Kommentar: Trump möchte für Sicherheit sorgen, da sonst die Lage weiter deeskaliert.


Der Generalinspekteur des US-Justizministeriums hatte am Donnerstag eine Untersuchung zum Eingreifen der Bundespolizei angekündigt. Ein Bundesrichter in Oregon kassierte am Freitag jedoch eine Weisung des Bundesstaats ein, nach der Bundespolizisten an der Festnahme von Demonstranten nicht mehr beteiligt sein sollten.

Bürgermeister wehren sich gegen Trumps Truppen

Auch in Portland hatten die Proteste als Reaktion auf den Tod des Afroamerikaners George Floyd bei einem brutalen Einsatz weißer Polizisten begonnen. Anfang Juli flauten sie zunächst ab. Als in der vergangenen Woche aber bekannt wurde, dass Trump entgegen dem Willen der örtlichen Behörden Bundespolizisten in die Stadt entsandt hatte, verstärkten sich die Proteste wieder und richteten sich zunehmend gegen den von Trump angeordneten Einsatz.

Unter dem Druck sinkender Umfragewerte setzt Donald Trump auf eine rigorose "Law and Order"-Politik ("Recht und Ordnung"). Mit Blick auf Schusswaffengewalt bezeichnete der US-Präsident die Proteste als "bei Weitem schlimmer als Afghanistan" und Portland als Hort der Anarchie. Er kündigte vor einigen Tagen an, Bundespolizisten in "von Gewaltkriminalität heimgesuchte" Städte zu entsenden, obwohl sich mehrere Bürgermeister vehement dagegen wehren.

So warnte Portlands Bürgermeister Ted Wheeler vor einer Eskalation der Lage; die paramilitärischen Einheiten würden sich nicht ausweisen und Demonstranten in nicht gekennzeichnete Lieferwagen sperren. Seattles Bürgermeisterin Jenny Durkan sagte: "Es ist beängstigend, dass Bundesagenten für politische Zwecke eingesetzt werden." Trump nehme gezielt von Demokraten regierte Städte ins Visier, so Durkan laut Seattle Times.

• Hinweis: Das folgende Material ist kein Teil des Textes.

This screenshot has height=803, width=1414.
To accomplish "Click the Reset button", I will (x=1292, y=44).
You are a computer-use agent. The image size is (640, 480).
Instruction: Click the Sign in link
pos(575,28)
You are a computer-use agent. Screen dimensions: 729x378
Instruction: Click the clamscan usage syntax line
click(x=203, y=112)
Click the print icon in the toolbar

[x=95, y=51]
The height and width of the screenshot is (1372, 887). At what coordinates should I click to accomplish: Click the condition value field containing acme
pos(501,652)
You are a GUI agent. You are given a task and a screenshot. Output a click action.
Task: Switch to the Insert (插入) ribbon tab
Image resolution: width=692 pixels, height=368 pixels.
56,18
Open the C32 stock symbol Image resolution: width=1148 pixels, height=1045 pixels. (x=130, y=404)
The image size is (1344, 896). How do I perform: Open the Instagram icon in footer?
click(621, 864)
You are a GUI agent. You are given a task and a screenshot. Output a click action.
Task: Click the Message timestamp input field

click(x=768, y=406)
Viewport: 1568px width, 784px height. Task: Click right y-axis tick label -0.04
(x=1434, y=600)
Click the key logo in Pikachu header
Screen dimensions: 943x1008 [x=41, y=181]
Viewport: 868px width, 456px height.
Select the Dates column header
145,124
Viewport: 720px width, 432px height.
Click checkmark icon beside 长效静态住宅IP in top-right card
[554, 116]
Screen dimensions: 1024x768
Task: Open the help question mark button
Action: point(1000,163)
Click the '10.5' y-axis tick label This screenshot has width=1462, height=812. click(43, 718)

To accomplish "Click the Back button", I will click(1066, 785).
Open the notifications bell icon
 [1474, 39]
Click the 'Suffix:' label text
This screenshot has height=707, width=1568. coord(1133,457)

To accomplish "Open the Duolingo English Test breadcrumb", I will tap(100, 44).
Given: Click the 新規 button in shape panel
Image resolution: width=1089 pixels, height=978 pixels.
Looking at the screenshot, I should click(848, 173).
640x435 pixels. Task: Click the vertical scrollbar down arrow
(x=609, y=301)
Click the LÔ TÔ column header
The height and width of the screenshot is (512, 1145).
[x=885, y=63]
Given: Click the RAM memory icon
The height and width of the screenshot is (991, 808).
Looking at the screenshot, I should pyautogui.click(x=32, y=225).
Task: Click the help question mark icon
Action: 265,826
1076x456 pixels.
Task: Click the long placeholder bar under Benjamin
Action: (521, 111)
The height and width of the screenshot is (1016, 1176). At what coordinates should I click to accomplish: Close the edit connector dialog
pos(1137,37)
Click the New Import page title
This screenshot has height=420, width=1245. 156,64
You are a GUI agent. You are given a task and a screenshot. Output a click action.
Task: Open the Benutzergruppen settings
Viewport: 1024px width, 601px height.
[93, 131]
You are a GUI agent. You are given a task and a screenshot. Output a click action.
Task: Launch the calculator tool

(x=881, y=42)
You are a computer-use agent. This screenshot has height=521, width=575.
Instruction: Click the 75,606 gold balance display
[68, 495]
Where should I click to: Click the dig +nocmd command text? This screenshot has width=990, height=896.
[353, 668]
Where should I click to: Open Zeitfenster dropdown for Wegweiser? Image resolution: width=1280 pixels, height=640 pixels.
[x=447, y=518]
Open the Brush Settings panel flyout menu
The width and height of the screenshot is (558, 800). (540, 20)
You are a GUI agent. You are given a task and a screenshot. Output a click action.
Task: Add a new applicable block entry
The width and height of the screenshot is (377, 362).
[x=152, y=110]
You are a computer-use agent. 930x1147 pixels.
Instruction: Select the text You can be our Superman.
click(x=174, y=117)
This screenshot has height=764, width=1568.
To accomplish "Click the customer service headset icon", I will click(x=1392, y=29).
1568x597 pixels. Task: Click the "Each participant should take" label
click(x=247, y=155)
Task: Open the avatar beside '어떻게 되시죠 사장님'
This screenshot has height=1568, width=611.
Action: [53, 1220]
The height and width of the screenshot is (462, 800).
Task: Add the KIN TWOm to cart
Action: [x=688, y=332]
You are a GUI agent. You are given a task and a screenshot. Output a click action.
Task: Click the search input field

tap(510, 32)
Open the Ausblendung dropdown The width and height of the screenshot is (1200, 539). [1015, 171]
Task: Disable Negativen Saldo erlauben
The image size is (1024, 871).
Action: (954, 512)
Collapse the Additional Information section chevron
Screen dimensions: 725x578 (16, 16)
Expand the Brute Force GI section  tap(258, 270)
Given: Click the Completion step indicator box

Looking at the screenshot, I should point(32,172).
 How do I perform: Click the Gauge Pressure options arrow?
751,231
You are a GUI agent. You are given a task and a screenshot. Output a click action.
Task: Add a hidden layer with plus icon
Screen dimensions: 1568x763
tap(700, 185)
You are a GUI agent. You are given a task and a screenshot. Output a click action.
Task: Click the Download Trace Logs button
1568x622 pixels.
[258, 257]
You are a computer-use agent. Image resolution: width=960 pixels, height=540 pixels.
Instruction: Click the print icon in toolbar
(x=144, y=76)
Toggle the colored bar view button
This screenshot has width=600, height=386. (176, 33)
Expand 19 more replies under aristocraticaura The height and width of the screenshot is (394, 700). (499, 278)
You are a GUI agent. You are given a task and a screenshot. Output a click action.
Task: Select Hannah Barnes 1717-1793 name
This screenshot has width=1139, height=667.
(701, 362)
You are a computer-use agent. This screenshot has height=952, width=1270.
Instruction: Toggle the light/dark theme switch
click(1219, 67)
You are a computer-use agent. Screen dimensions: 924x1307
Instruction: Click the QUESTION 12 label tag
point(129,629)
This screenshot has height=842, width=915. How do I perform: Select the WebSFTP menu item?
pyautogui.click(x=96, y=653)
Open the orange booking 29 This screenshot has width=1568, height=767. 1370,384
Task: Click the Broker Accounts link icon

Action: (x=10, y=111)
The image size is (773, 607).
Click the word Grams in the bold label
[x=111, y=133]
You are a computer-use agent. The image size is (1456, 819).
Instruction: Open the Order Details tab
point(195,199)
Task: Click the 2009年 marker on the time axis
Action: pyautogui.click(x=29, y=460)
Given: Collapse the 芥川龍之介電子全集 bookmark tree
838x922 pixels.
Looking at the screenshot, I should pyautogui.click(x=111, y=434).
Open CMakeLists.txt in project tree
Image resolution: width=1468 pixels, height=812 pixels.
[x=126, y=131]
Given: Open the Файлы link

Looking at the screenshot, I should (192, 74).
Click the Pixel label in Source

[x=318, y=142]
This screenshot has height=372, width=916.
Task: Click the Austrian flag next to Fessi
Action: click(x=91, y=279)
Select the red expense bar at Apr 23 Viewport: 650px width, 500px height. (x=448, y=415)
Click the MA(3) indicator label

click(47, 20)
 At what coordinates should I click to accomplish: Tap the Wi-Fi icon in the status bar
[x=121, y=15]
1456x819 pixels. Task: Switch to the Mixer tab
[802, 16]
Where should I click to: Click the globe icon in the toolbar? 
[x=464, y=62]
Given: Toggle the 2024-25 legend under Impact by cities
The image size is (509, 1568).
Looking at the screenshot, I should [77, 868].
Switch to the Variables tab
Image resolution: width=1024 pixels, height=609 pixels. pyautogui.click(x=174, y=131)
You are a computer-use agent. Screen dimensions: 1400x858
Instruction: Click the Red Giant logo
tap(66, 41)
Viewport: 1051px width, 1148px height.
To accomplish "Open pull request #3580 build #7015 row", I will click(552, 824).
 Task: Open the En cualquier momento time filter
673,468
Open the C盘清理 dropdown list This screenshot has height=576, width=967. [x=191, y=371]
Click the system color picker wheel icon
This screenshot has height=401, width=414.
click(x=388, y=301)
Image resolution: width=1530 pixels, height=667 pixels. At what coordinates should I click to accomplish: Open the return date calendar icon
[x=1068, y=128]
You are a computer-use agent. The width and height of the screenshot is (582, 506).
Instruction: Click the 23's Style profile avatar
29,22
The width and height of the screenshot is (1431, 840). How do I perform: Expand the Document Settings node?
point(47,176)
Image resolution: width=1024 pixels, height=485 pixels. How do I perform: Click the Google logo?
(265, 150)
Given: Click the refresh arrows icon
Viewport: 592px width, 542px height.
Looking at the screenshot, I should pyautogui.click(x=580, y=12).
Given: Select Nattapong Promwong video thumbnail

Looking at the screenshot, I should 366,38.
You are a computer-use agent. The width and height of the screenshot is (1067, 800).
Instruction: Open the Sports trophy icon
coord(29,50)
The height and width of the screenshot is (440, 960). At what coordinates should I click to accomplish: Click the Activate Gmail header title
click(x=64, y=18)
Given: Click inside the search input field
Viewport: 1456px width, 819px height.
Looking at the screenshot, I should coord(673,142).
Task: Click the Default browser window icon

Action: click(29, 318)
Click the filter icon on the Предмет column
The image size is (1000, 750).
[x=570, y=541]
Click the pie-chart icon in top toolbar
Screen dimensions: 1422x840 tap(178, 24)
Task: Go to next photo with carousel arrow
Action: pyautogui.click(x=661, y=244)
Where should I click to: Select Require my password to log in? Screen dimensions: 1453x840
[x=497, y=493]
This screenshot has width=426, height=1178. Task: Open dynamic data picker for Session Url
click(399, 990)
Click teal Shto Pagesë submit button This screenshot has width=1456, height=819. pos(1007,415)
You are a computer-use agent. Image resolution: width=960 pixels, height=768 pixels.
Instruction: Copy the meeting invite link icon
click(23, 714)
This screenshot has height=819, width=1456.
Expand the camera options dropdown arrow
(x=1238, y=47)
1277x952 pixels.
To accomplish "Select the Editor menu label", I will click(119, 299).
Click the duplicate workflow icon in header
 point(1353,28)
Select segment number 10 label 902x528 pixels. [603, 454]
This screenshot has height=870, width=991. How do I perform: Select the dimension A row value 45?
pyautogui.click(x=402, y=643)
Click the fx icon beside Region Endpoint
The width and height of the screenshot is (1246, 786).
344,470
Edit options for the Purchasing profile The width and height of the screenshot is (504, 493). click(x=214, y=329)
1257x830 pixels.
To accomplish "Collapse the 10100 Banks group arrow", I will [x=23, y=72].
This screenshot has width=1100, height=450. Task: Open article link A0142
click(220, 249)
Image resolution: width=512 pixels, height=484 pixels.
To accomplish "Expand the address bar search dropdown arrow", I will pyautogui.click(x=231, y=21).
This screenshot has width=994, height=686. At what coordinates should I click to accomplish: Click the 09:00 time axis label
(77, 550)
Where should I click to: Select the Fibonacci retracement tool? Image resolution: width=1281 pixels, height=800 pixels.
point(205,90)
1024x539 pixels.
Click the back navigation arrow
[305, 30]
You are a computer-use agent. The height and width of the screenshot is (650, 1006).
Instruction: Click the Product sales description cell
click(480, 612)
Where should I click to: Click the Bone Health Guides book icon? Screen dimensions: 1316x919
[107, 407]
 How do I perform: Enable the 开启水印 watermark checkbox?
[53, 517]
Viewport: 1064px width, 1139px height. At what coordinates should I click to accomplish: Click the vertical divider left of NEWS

Demokraten und antirassistische Demonstranten werfen Trump vor, er wolle mit seiner rabiaten Rhetorik und mit paramilitärischen Einheiten seine Anhänger für die Präsidentschaftswahl im November mobilisieren. Zugleich wolle er von seinen Fehlern in der Coronakrise ablenken. In den Umfragen liegt Trump derzeit deutlich hinter seinem Rivalen Joe Biden von den Demokraten.